■ What you have to do: Could you copy exactly the lines below, beginning at the line with "Task: Open the key snap root C dropdown" and stopping after the line with "Viewport: 175px width, 138px height.", with no pictures?

[Opening Data provided section]

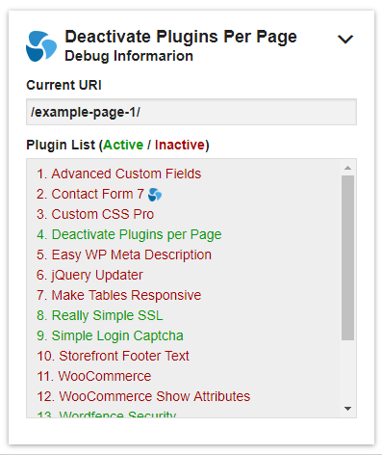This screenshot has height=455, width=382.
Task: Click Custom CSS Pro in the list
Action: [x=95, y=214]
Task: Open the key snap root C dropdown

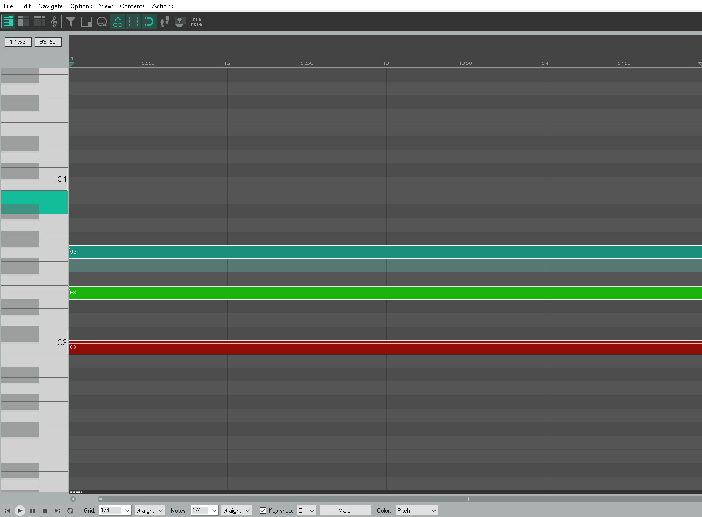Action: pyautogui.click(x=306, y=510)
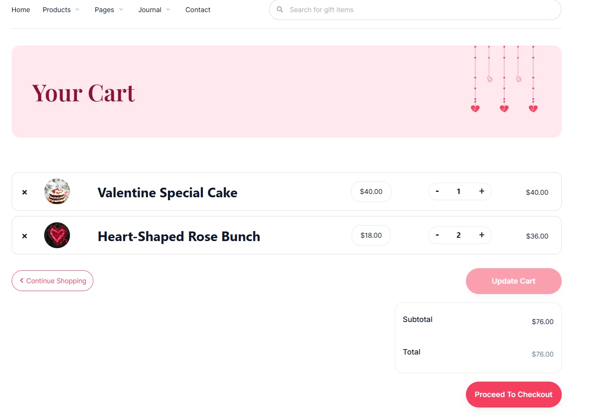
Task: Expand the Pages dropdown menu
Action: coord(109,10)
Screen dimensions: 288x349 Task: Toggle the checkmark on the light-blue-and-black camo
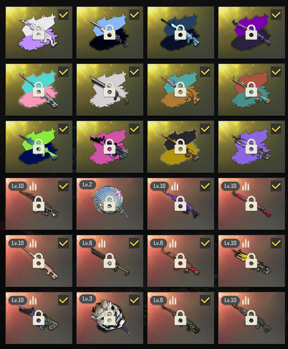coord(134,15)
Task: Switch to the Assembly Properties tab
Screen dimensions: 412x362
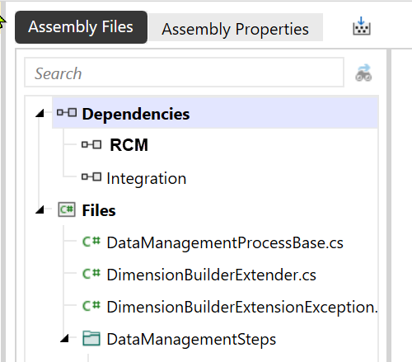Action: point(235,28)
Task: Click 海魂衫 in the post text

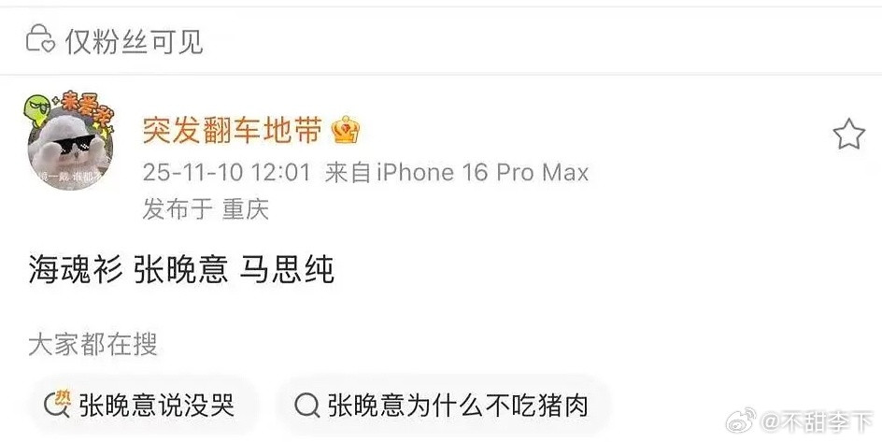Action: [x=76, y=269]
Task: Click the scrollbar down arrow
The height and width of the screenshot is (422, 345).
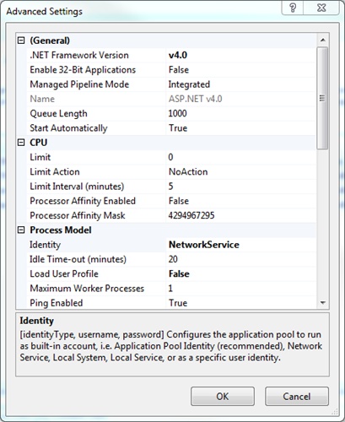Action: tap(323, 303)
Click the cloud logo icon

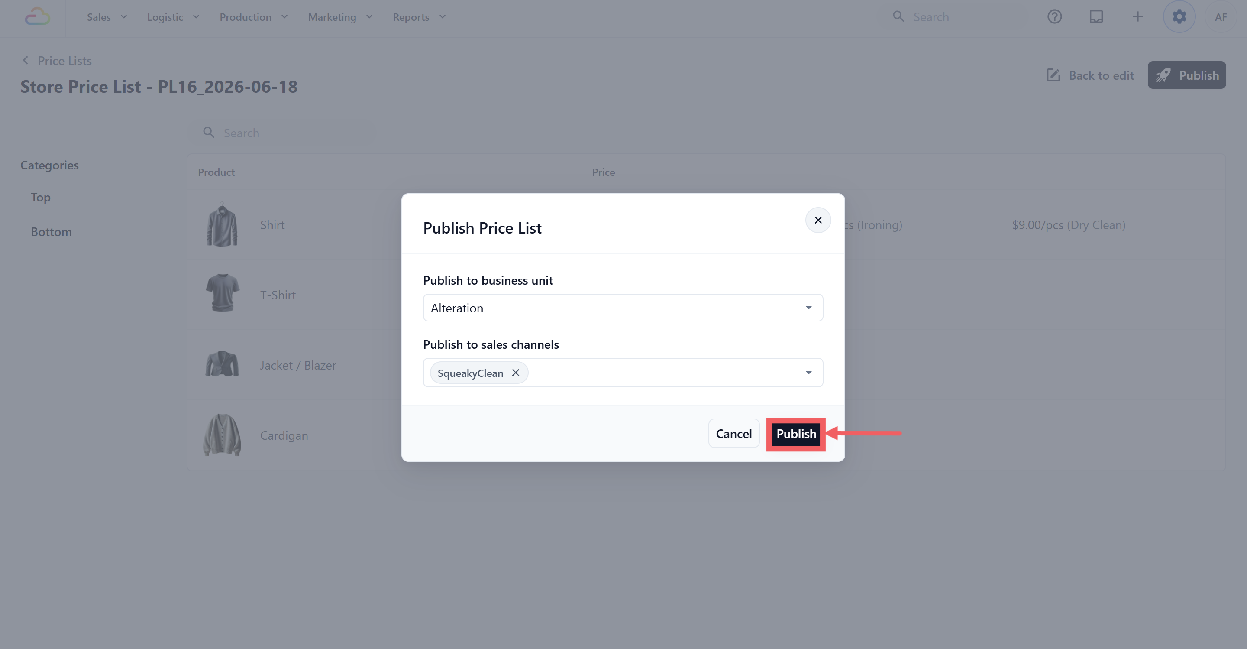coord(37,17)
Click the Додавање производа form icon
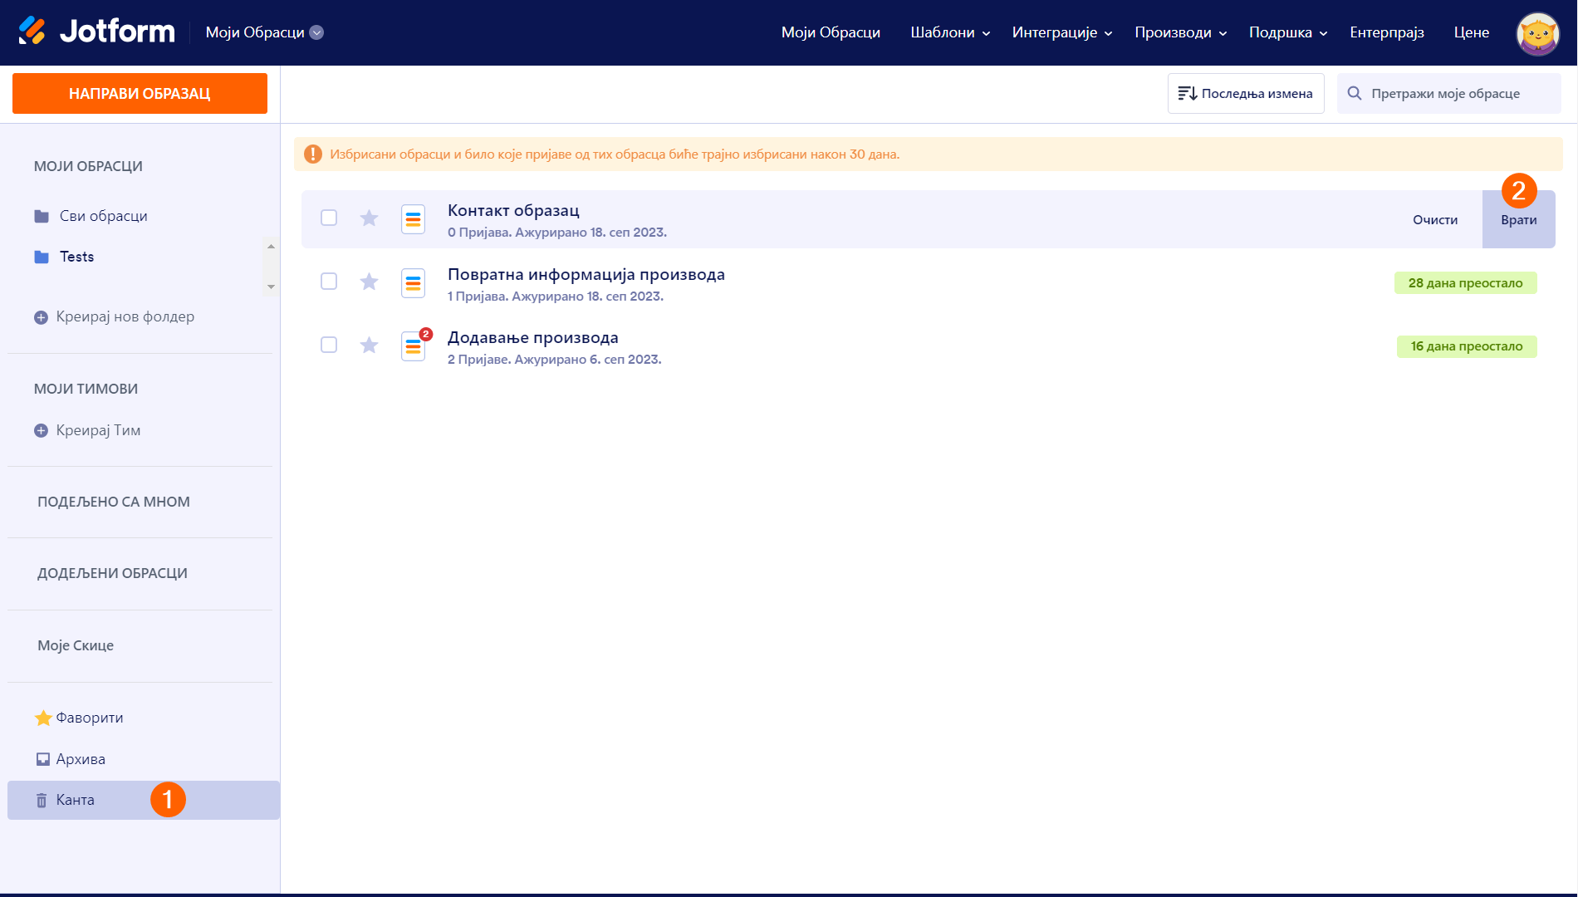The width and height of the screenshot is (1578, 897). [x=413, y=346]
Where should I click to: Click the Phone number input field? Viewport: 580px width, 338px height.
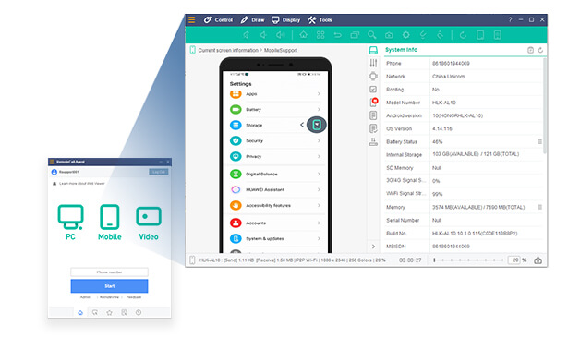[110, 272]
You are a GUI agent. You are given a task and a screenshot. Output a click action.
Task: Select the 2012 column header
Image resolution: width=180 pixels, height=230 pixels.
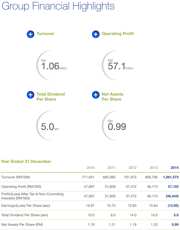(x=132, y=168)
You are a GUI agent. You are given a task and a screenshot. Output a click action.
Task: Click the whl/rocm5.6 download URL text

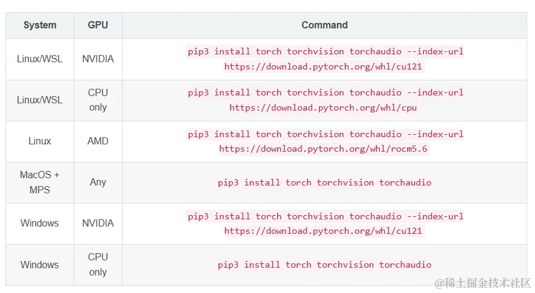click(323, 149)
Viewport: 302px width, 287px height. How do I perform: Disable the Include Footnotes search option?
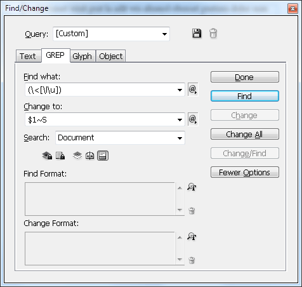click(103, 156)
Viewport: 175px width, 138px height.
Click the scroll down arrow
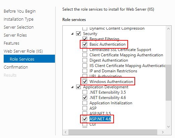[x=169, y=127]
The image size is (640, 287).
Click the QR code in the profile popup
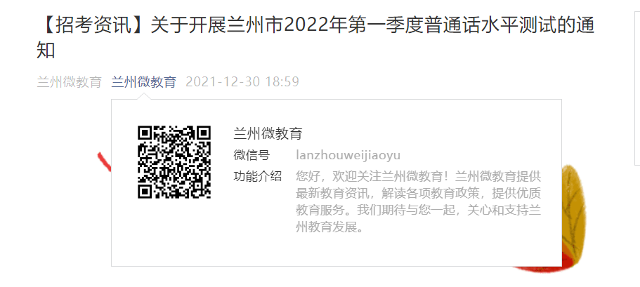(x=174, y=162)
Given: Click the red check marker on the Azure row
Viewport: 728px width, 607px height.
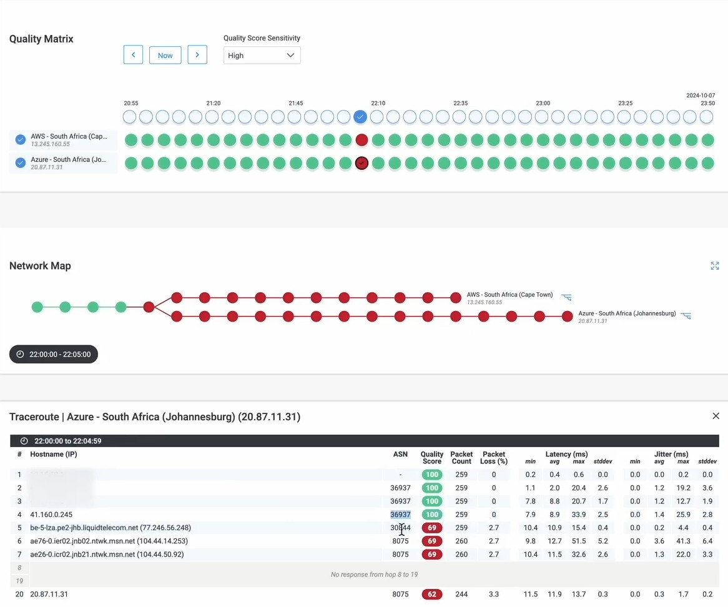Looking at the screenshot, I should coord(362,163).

[Closing Data provided section]

■ Exercise response:
Task: Open the key snap root C dropdown

Action: pyautogui.click(x=306, y=510)
Task: Expand the Pages dropdown menu
Action: coord(109,10)
Screen dimensions: 288x349 Task: Toggle the checkmark on the light-blue-and-black camo
coord(134,15)
Task: Switch to the Assembly Properties tab
Screen dimensions: 412x362
Action: point(235,28)
Task: Click 海魂衫 in the post text

Action: [x=76, y=269]
Task: Click the scrollbar down arrow
The height and width of the screenshot is (422, 345).
Action: tap(323, 303)
Click the cloud logo icon

coord(37,17)
Click the Додавање производа form icon
The width and height of the screenshot is (1578, 897). [x=413, y=346]
Where should I click to: Click the Phone number input field? Viewport: 580px width, 338px height.
[110, 272]
You are a GUI agent. You are given a task and a screenshot. Output a click action.
Task: Select the 2012 column header
Image resolution: width=180 pixels, height=230 pixels.
(x=132, y=168)
You are a GUI agent. You are given a task and a screenshot. Output a click action.
Task: Click the whl/rocm5.6 download URL text

click(323, 149)
Viewport: 302px width, 287px height. How do I perform: Disable the Include Footnotes search option?
click(103, 156)
Viewport: 175px width, 138px height.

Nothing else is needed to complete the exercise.